Gain of function NOTCH4 variants disrupt angiogenesis in systemic sclerosis.
Academic Article
Overview
abstract
OBJECTIVES: Vasculopathy and fibrosis are central to the pathogenesis of systemic sclerosis (SSc) and their genetic underpinnings are largely unknown. Here, we sought to examine the aetiology of severe vascular phenotypes and poorer outcomes in African American (AA) patients with SSc. METHODS: The study focuses on AA patients with SSc who have more severe vascular phenotypes and poorer outcomes and combines genetics, single-cell RNA sequencing, functional assays, and a mouse model to explore the role of NOTCH4 in SSc vasculopathy and the potential for NOTCH4-directed therapies. RESULTS: Gene-based testing identified NOTCH4 association at an exome-wide significance with SSc (P = 1.6 × 10-7) and patients with severe vascular disease (P = 3.5 × 10-7). The risk haplotype defined by the missense (c.2824C>T) and promoter (c.-117G>A) variants was enriched in AAs with SSc (11%) vs controls, and the population attributable risk due to this haplotype in AAs with SSc was 2.6%, which was 52-fold higher than in European Americans. The SSc-associated NOTCH4 variants increased NOTCH4 expression and signalling, leading to decreased angiogenesis and increased endothelial-to-mesenchymal transition (EndoMT). Nailfold capillary abnormalities, decreased angiogenesis, and fibrosis of the vascular lumen are commonly seen in SSc.
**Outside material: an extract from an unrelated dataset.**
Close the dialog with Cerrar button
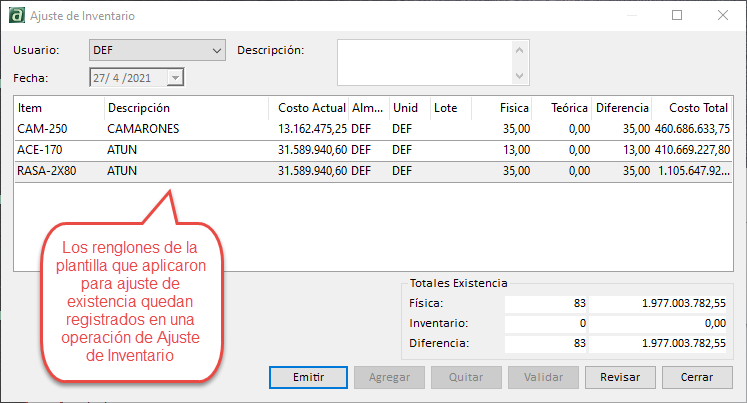[x=697, y=377]
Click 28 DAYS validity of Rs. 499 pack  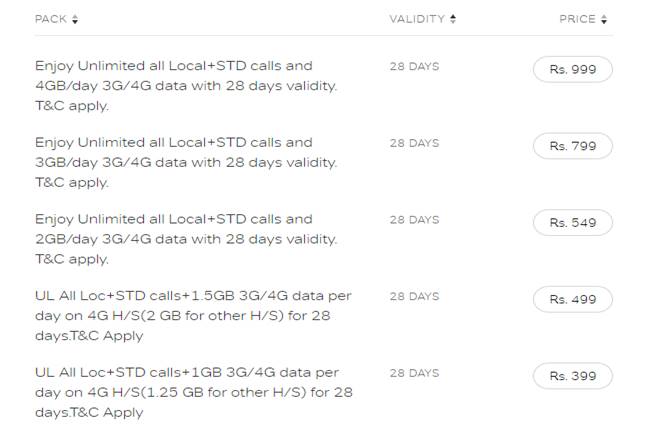click(414, 297)
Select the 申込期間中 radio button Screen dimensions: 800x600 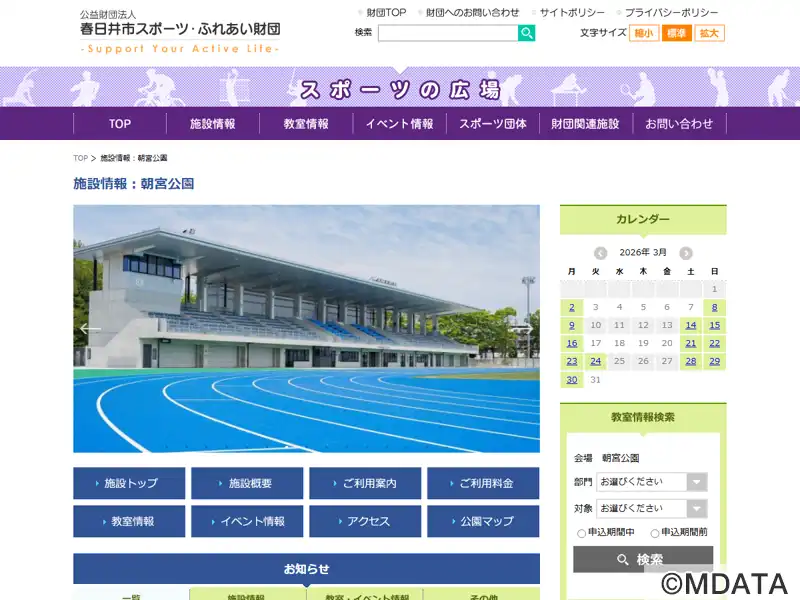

Genetic, chemical, antibody, or Food and Drug Administration-approved drug inhibition of NOTCH4 signalling rescued angiogenesis and returned EndoMT to baseline. CONCLUSIONS: NOTCH4 variants are associated with SSc pathogenesis and vasculopathy, partly explaining the increased prevalence of SSc in AAs. The study highlights the need for further research and clinical trials in the inhibition of the NOTCH4 pathway as a strategy to treat the vascular and fibrotic manifestations of SSc.